On the up side it was very cheap (pay what you want) and it was short! So unlike the Mutter Museum, I didn't feel too squeamish. Not to rag on the Mutter Museum either. The whole thing made me wonder who's job it was to meticulously arrange the bones and clean them. At some point I decided to pay homage to this large amount of work by taking it upon myself to cut all of the skulls out individually for my collage. Why I thought this was important became less clear to me about 3 days into cutting out skulls smaller than my thumbnail.

Voila! Almost a direct representation of a postcard I picked up from the gift store but.. hey whatcha gonna do when you aren't allowed to take your own photo reference? I'm pretty happy with how the collaged elements in this one seem to add to the three dimensionality of the skulls.

Thursday, March 5, 2009

Italy Collages 3+4

Yay ! More collages! This time I let myself use some of the materials I had been hording, like this decaf coffee label and gold foil I saved from some chocolate. It only seemed right to use them on this image of the overly decadent St. Marco's Basilica. Once again this is just kind of a fast sketch based on a photo I took. I was pretty happy with how these were starting to turn out.
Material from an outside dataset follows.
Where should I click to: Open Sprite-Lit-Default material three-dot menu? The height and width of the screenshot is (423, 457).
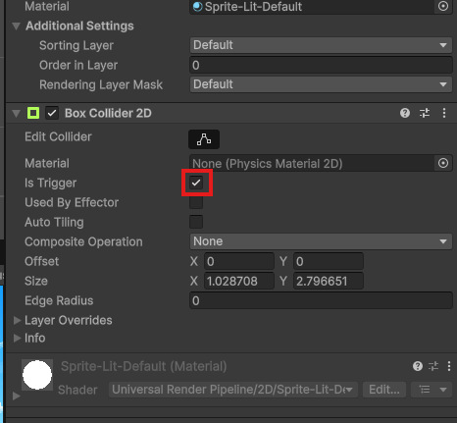(449, 366)
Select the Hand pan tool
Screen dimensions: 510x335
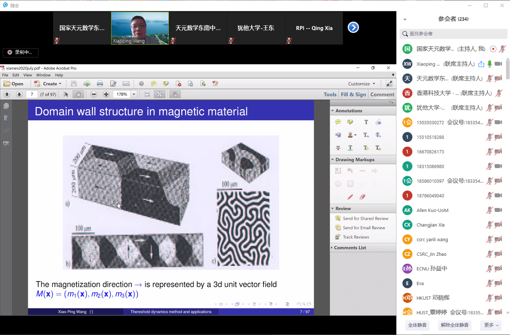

Next I felt a compulsion to make an image of the floor of the Duomo in Florence, which was also very memorable to me. If you walk up to the top of the dome you get to walk along the inside of the dome and look down at the entire church. You also get a pretty close look at the beautiful mural painted on the interior of the dome.

Here's some photos of the interior of the Duomo in Florence. I couldnt find a lot of good postcards of the mural so I'm really glad that I took a few photographs of it. It doesn't do it justice!

Here's a shot looking up at the top of the dome. The mural depicts the last judgement and has characters hanging out in both heaven and hell. I couldn't help but be fascinated by all the crazy hell beasts. I really don't know how anyone can paint like this, you must be very close to your work which makes it hard and your up extremely high. simply amazing. I love the people at the very top dangling their feet over the edge.

I dug the characterization of this skeleton and the old woman with numerous breasts... you just can't get any creepier than that!

This guy peeling back his skin is also a nice touch next to these giant muscular demons.

This is probably my favorite part and one of the best close-ups I have.

Here's a super close up of the skeleton!

Italy Collages 1+2

These are the first two collages I did after returning from Italy. I'm kind of a pack rat and I especially like to save bits of paper whenever I'm traveling. I don't know why foreign tickets, brochures, and bags or more interesting but they are. I started out this series trying to incorporate these bits of saved materials into pieces and also convey a narrative.

This piece is about Claire getting pooped on by a pigeon after leaving the Colosseum. She had been harassing pigeons the entire trip and it was just really funny when one got her back.

This is the Roman Forum made of bits of paper and paint. This piece evolved from the last one, as I was cutting out little bits of paper to represent the ruins. After this collage I mostly stuck with using my own photos for reference and also not worrying as much about creating a narrative but more about making the pieces "feel" like the place they are representing. At this point I just wanted these to be quick sketches based on photos and I was focused on combining the materials.